前に読んだ本の中で、あるヒントをくれる文章があったのでご紹介します。

 

 野田知佑著:「北極海へ」から抜粋します。(著者は、世界中の川をカヌーで旅していますが、この本では極北の川を漕ぎ下っています。)

 

 “マッケンジー川流域のインディアンに限って言えば、彼らには<挨拶>の類いの言葉がない。「こんにちは」、「さようなら」、「ではまた」などに相当する言葉は一応あるにはあるが、実際にはほとんど使われてない。お年寄りにきくと1分間ほど考えこんで、やっとそれに近い意味を持つ言葉を見つけた。人と会った時は黙ってうなずき、別れる時は黙っていっちまう。感謝の意を表す「マシ」も昔、フランスの牧師たちが持ちこんだ「メルシ」からきたもので、それまで「有難う」に当たる言葉はなかった。

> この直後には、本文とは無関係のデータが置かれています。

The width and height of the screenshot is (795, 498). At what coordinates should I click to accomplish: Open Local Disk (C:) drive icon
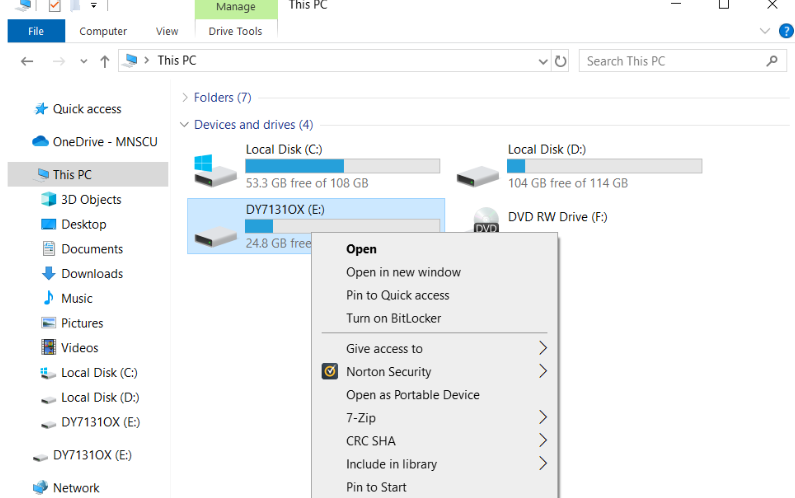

 インディアンの社会では他人から物を貰ったり、くれてやったりすることは、<当然のこと>と考えられていて、それに<挨拶>が必要になるほど偽善が発達しなかったのである。

 

なるほどな、と思います。

 

少なくても、このコミュニティーでは、「挨拶」は「不要」だったわけです。つまり、挨拶をしなくても人間関係がギクシャクしないし、罪悪感も生まれない。日本とは、逆の構造です。この違いを掘り下ると歴史とか風土とか宗教とか色々絡んでしそうですが、挨拶が重要か重要でないかという点については、(極北であれ日本であれ職場であれ家であれ)その場にいる人間が、挨拶をすることによって、もしくはしないことによって、どのような影響や気持ちの変化を与え合うか、ということが関係します。

 

 つまり、「挨拶」自体には普遍的に重要な価値はないわけです。(当然ですが)

 

 

でも、この国では挨拶や礼儀は、当たり前のこととして(常識として)、重要視されてきました。このことは日本人の美徳と言われますが、私は必ずしもそうではなく、その逆の部分、その裏側のメンタリティーの必然的な表出化なのでは、と考えます。(徳でない部分を隠すための)

 

 

とにかく、この狭い国では挨拶ができない人間は「村八分」になってしまいます。